Entonces me senté en la motito, vi un video de YouTube de 5 minutos tipo “cómo manejar una moto sin morir en el intento”, y salí. Bueno, salí disparada. La moto arrancó como si tuviera personalidad propia, yo gritaba, la gente me miraba, pero yo solo pensaba: “Ya está, esto es libertad”.

Y así, con la valentía que me caracteriza (y un poquito de inconsciencia también), me metí en todas las callejuelas que encontraba. Calles estrechas entre templos, aromas dulces, banderitas al viento y esas escenografías selváticas que parecen armadas solo para que uno se sienta en otro planeta.
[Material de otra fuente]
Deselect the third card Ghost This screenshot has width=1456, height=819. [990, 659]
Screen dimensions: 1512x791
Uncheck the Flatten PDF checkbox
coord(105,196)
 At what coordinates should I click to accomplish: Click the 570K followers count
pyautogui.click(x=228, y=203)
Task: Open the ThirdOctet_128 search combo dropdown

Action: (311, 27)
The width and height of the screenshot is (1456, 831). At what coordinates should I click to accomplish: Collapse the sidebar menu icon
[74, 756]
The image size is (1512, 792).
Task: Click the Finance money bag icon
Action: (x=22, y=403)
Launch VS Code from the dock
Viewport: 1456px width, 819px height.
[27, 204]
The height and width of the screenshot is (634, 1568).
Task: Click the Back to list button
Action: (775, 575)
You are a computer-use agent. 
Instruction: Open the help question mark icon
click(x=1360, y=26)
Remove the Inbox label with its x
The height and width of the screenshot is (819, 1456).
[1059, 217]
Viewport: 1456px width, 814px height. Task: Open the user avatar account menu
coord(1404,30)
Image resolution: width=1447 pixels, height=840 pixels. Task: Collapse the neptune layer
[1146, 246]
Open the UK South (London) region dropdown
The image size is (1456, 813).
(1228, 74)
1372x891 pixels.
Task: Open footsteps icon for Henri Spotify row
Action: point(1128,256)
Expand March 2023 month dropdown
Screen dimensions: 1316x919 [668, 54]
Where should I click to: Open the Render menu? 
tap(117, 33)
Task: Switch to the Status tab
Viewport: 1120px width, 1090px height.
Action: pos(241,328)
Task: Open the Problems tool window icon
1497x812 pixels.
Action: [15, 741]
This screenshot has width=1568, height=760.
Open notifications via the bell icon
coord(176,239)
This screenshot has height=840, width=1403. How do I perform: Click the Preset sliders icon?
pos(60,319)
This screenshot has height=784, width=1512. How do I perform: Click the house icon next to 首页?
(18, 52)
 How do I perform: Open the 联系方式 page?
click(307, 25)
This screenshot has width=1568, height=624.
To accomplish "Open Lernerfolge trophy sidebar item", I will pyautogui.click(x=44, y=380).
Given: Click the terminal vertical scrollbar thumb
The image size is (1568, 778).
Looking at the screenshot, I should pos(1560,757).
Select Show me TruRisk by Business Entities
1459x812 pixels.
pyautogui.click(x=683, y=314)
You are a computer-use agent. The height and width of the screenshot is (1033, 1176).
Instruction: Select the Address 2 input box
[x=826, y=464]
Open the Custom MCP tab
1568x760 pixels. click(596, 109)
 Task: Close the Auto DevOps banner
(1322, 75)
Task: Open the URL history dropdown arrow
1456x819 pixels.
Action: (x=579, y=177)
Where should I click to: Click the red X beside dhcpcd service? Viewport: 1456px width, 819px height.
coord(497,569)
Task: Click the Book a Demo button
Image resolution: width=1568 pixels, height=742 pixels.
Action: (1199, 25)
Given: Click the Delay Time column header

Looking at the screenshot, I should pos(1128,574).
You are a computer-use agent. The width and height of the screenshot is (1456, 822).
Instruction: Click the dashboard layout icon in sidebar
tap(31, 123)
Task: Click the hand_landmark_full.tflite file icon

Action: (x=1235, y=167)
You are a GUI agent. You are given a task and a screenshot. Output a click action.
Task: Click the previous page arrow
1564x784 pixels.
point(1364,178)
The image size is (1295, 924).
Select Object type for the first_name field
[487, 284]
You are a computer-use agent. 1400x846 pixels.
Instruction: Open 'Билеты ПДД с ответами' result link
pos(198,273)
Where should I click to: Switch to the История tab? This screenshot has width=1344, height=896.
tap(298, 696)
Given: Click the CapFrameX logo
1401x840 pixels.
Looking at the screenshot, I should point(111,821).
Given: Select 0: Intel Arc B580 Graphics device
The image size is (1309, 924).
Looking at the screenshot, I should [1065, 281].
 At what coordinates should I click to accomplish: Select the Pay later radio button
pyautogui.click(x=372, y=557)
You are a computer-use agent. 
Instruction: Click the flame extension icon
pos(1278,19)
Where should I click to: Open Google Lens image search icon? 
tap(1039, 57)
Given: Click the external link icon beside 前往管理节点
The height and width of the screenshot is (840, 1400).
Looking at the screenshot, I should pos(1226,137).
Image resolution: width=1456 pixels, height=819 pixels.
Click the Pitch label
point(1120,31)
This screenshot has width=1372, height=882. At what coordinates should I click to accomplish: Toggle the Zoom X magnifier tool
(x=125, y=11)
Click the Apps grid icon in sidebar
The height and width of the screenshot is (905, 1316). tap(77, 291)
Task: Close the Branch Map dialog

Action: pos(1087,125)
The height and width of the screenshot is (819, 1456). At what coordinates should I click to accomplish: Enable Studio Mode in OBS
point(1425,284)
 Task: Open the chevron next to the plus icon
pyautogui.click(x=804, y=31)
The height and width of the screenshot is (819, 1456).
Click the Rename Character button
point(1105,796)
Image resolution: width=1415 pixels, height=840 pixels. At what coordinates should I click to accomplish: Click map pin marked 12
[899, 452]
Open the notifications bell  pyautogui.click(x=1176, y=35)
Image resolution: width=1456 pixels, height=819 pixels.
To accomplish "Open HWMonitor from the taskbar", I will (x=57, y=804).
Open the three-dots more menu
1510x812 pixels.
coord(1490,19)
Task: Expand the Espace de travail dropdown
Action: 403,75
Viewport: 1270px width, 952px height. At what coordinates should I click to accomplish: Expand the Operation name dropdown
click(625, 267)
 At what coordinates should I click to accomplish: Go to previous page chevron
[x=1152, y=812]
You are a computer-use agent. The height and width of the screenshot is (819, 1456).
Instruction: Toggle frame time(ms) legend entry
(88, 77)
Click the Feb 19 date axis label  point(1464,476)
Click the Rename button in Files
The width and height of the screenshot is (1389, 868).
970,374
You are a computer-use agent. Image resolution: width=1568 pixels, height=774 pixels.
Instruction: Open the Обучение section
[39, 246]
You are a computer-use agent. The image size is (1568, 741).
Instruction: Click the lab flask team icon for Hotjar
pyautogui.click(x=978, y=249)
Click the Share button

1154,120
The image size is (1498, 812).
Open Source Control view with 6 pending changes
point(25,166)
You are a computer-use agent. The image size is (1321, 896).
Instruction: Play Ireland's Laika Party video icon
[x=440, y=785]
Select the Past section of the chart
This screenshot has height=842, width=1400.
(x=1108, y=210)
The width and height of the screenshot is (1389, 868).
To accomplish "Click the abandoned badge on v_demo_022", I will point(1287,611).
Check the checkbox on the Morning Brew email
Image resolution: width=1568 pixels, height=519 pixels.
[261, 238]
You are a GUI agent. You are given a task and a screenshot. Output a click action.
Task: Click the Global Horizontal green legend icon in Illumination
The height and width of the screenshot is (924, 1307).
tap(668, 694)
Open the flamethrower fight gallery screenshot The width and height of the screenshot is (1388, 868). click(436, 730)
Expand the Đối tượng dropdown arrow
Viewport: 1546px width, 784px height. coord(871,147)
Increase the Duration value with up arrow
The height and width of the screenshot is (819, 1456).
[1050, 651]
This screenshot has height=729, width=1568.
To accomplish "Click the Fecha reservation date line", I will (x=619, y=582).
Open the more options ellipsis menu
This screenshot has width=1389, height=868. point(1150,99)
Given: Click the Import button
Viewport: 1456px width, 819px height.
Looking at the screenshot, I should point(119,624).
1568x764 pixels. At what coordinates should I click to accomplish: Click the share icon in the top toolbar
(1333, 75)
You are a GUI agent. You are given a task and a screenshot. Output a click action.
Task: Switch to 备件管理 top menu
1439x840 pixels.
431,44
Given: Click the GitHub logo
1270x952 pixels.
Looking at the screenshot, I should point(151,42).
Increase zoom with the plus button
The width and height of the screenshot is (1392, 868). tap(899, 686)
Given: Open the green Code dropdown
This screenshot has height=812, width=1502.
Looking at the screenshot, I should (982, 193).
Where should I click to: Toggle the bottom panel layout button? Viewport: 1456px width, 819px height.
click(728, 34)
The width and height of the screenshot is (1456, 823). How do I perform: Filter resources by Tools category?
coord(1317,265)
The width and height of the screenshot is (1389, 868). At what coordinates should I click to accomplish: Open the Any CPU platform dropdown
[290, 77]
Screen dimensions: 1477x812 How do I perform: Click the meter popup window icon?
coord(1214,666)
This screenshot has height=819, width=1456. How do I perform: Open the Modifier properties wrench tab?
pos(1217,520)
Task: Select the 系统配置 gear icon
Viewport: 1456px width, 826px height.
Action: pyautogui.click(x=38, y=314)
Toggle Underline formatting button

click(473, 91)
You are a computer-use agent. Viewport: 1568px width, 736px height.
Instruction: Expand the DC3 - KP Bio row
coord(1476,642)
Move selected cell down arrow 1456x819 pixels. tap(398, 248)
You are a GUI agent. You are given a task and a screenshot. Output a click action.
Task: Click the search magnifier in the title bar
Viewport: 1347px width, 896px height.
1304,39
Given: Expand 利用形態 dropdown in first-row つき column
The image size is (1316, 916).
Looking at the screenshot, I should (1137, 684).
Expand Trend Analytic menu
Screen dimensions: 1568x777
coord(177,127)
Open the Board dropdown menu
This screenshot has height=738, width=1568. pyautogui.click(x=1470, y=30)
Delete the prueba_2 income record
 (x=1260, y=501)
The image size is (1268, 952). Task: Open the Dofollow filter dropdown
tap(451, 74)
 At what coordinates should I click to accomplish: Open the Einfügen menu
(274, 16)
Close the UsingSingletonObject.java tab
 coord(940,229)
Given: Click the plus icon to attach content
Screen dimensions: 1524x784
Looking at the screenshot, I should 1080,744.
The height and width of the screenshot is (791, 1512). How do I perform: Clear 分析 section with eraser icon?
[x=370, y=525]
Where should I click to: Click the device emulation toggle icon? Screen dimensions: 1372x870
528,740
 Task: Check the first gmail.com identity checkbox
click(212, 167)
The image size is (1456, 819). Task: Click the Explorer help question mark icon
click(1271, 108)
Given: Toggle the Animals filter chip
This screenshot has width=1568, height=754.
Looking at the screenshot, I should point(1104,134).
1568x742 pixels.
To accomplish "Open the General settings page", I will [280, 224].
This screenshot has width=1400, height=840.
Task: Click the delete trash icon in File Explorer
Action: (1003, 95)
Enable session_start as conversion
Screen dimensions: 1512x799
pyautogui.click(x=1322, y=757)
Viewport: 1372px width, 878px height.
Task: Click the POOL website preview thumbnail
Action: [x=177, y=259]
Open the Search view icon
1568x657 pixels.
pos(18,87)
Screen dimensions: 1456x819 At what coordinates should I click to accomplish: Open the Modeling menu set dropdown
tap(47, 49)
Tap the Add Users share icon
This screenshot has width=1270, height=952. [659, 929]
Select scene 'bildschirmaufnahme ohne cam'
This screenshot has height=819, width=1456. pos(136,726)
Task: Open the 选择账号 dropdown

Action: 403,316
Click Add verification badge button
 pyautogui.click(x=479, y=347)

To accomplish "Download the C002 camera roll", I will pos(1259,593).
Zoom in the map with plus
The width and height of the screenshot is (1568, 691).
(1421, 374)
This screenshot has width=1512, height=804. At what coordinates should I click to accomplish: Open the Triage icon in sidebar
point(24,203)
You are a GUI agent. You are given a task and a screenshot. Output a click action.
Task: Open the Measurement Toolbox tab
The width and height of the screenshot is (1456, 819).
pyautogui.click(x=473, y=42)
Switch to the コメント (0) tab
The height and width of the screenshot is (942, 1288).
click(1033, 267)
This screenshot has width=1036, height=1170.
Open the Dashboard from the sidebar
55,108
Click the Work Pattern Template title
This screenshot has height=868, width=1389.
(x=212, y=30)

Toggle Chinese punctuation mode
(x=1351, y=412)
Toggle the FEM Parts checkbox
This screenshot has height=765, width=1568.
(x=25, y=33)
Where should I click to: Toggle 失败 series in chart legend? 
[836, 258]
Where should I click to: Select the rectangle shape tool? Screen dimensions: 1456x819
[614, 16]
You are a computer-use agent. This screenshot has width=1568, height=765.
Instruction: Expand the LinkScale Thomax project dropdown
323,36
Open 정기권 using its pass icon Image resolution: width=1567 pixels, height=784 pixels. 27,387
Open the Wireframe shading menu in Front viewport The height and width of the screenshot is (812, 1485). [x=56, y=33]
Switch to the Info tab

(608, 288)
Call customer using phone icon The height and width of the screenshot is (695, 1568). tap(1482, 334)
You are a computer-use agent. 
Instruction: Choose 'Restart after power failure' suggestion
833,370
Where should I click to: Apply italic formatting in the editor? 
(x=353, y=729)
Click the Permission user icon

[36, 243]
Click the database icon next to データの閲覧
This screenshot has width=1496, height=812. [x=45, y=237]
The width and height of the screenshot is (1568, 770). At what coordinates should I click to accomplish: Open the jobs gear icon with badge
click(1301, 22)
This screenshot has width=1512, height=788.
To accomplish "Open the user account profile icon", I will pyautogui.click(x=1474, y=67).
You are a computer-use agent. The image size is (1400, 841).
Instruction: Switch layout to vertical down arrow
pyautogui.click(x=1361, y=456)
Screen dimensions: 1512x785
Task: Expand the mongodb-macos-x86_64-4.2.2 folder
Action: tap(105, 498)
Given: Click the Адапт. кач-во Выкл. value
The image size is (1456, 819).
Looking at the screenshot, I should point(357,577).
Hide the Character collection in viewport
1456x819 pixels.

Piedra, flores, humedad, y yo pasando en mi motito, con una sonrisa en la cara y el casco torcido.

Cada rincón era una sorpresa. Podías doblar una esquina y encontrarte con un altar, una mujer haciendo ofrendas, un perro durmiendo la siesta o una liana colgando desde un árbol sagrado. Bali es así: te abraza, te sorprende y te suelta en su caos encantador.

Y como si fuera poco, mi primer departamentito aqui te lo dejo Bali Sekar Sari Homestay ,
me tenía reservada una escena de película. Subí a la terracita para mirar el atardecer… y me encontré con un mono. Literal, un mono. Estaba ahí, campante, mirándome como diciendo “¿Vos también vivís acá?”. Pasamos largo rato mirándonos sin decir nada. Fue un momento surrealista, hermoso, un poco incómodo también (¿le estaría gustando mi banana?).

En fin, Bali me recibió con todo. Con caos, ternura, bichos, curvas peligrosas y magia. Y yo, ComoSoyYo, medio torpe pero decidida, me dejé llevar. Porque a veces la libertad no es tener todo claro, sino animarse a no saber… y subirse igual a la moto.